### Stored records
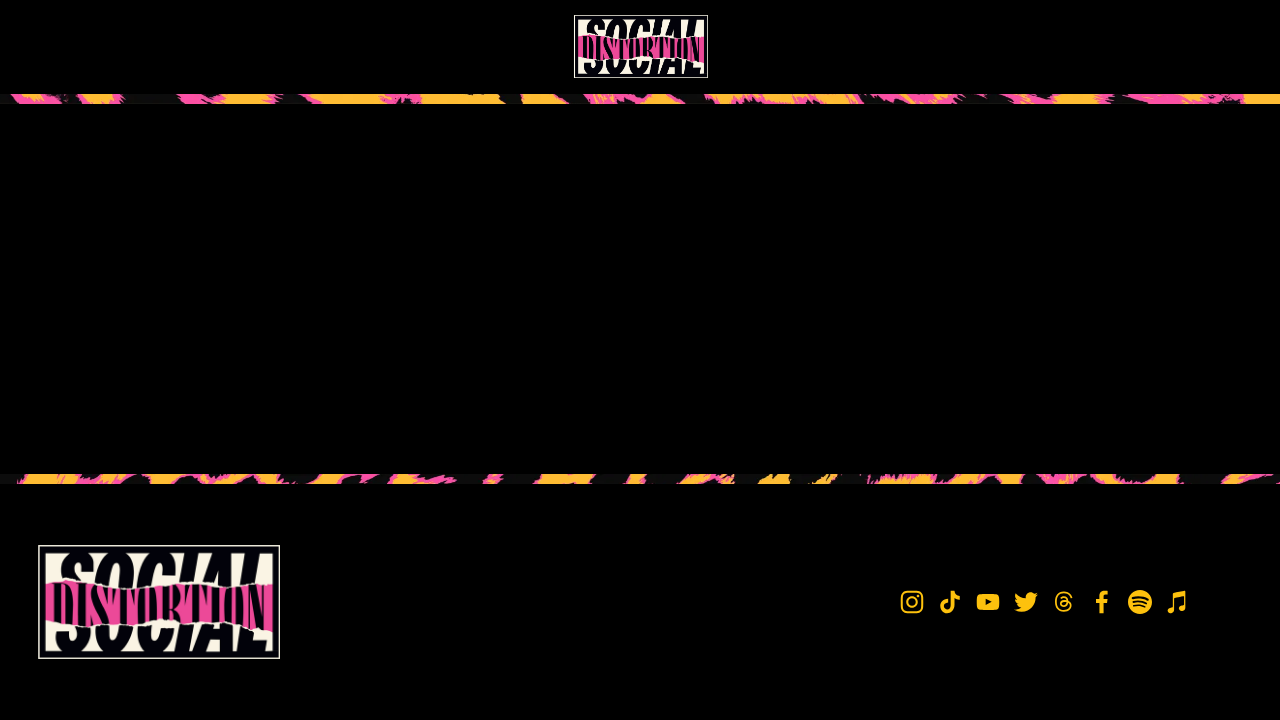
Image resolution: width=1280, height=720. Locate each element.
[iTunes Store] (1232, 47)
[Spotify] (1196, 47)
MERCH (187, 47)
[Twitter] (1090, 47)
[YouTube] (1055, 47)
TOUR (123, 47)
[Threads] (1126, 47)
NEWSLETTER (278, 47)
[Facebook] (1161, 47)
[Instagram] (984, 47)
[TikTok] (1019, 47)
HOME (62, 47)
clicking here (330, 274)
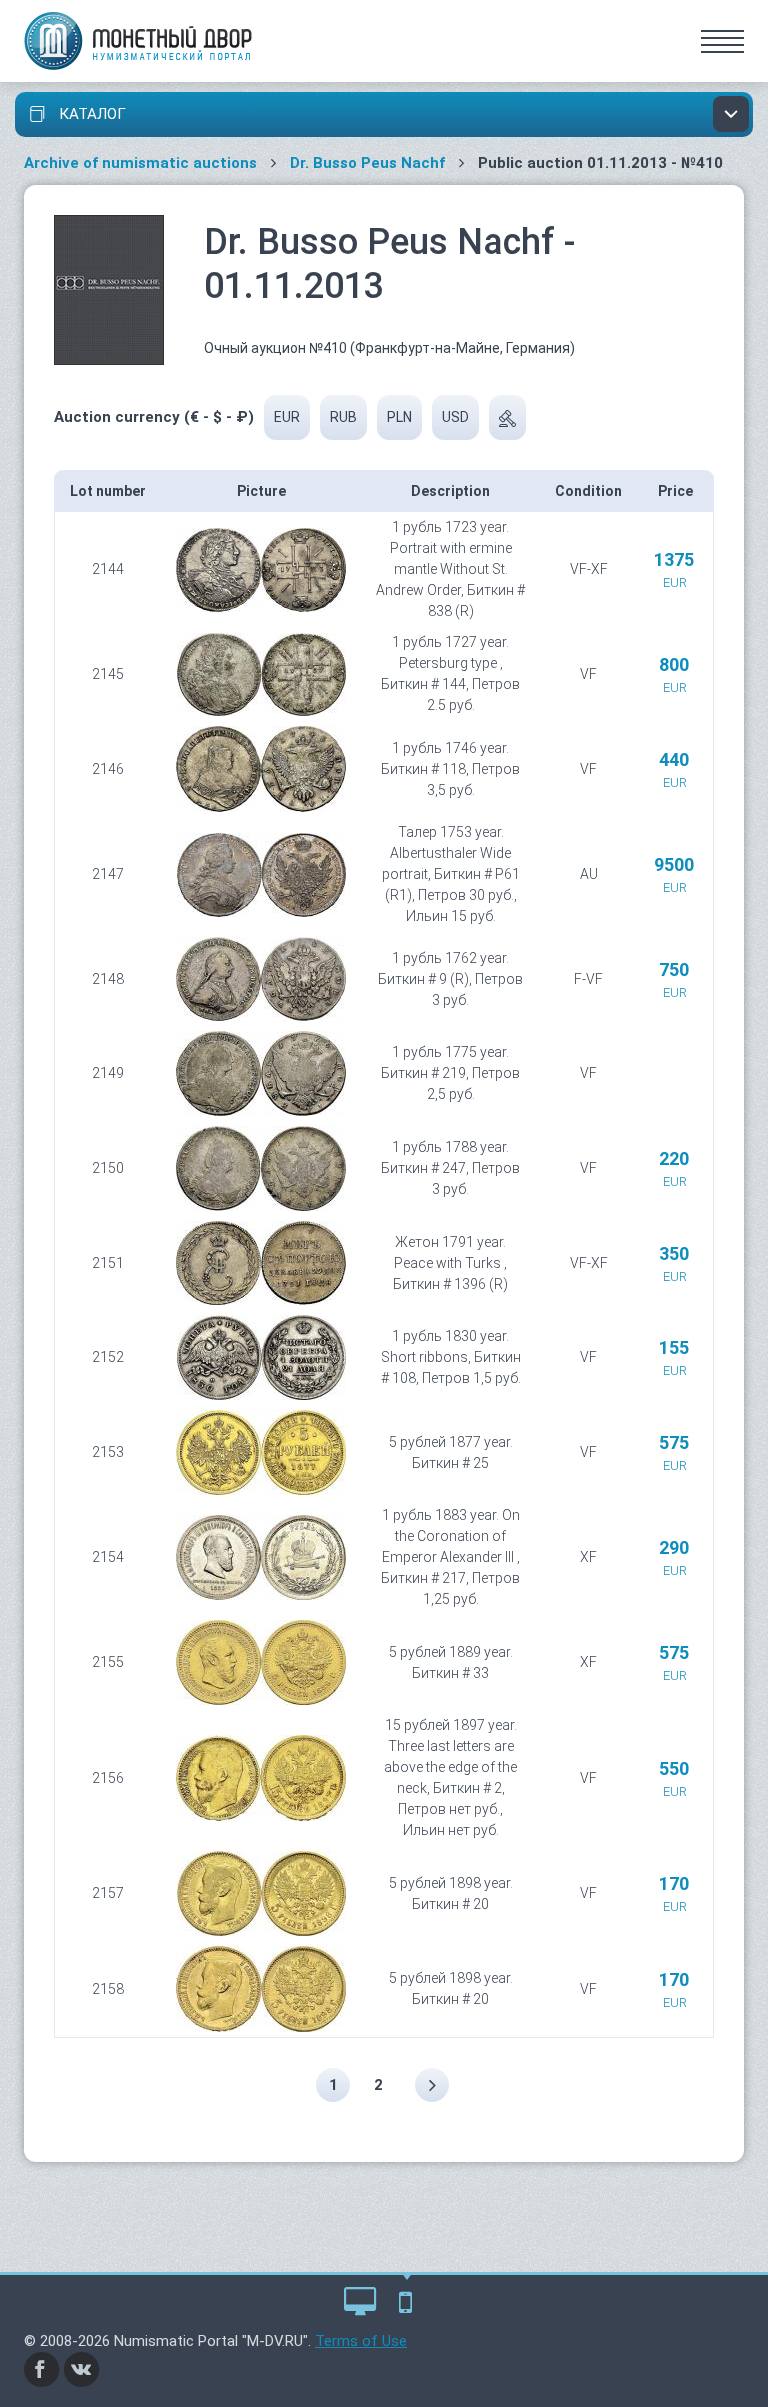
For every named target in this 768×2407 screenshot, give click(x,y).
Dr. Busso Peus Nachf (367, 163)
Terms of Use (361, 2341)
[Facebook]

### AIM OF THE TASK
With the pictures left out, write out exactly the lines from the line containing "clicking here (330, 274)" through the last line of the entries above, both ends included, and no others.

### THE ANSWER
clicking here (330, 274)
For every named target in this 768×2407 screenshot, give click(x,y).
Dr. Busso Peus Nachf (367, 163)
Terms of Use (361, 2341)
[Facebook]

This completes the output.